Compression can differ for different snapshots - so in theory you could have one set of snapshots for your text files and another for pdf
In practical terms I am not sure what you would gain by trying to implement point 2 beyond making things more complicated. Compression algorithm used (zstd) compresses files much faster than typical network connections. On modern computer you still can saturate 10G LAN or USB connected SSD drive. Decompression speeds are even faster (we are talking about GiB per second)

kdebisschop · January 29, 2024, 3:53pm

Thanks.

The benefit of not trying to recompress files that are already compressed would be in CPU utilization on the host running the backup. If the file is already well compressed, those clock cycles are not helping much.

Yes, the added complexity of two parallel snapshot configurations is a significant downside. I was hoping it was conceptually simple enough to think about as a feature request. I’m not quite sure from the reply if the answer is addressing the feasibility in terms of architecture or the existence of configuration options. I should have been clearer in my question, as I already knew there was not an option for such a configuration.

kapitainsky · January 29, 2024, 4:20pm

What would maybe make sense is to implement early abort when data is not compressible - similar to one existing in ZFS.
But it would be quite serious undertaking and IMO brings very limited gains to backup software like restic.
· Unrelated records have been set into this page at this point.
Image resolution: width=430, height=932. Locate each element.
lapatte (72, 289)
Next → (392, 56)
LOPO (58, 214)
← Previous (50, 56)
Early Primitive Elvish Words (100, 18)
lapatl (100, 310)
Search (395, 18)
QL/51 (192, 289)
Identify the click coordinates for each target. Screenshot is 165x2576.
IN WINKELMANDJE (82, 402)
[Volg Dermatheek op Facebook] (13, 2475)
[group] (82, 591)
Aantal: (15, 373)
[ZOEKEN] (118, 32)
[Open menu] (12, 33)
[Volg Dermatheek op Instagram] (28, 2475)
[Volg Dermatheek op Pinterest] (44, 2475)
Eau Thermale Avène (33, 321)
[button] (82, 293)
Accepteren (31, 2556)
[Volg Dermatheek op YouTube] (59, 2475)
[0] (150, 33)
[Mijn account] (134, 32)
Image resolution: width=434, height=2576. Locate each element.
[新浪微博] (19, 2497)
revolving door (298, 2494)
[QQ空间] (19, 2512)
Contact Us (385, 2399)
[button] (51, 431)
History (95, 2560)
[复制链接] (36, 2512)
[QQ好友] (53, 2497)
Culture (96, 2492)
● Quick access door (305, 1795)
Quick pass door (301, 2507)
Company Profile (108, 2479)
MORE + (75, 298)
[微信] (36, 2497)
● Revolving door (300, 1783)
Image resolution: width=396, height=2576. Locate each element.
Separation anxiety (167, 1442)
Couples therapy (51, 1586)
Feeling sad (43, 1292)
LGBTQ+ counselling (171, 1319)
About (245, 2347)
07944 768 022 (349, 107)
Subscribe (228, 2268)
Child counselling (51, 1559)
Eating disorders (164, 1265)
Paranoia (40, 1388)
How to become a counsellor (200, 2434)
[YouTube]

Especially given multiple much more important features waiting for implementation.

But let’s see what others think.

sc2maha · January 29, 2024, 4:20pm

I’ve always thought using zstd frees you from having to think about this (at least at the default compression level), because zstd checks the file type before deciding compression level etc.

Is that not true?

kapitainsky · January 29, 2024, 4:55pm

zstd is compression algorithm - it compress/decompress whatever you throw at it:)

I would be VERY surprised if restic zstd implementation (which probably is some 3rd party lib) does it. It would be VERY bad if it does based on file type.

sc2maha · January 30, 2024, 4:59am

Looks like I misremembered as well as confused a couple of things. First, borg does this, but it is borg doing it, not “using a zstd feature”. Having mis-remembered that, I then extrapolated it to any tool using zstd !

George · May 14, 2025, 12:08pm

Kopia supports specifying which extensions to (never) compress.

kapitainsky · May 14, 2025, 1:01pm

I meant early abort and not extension based compression.

restic does not until somebody will feel that it is so important that it is worth of implementing. Good that it is open source.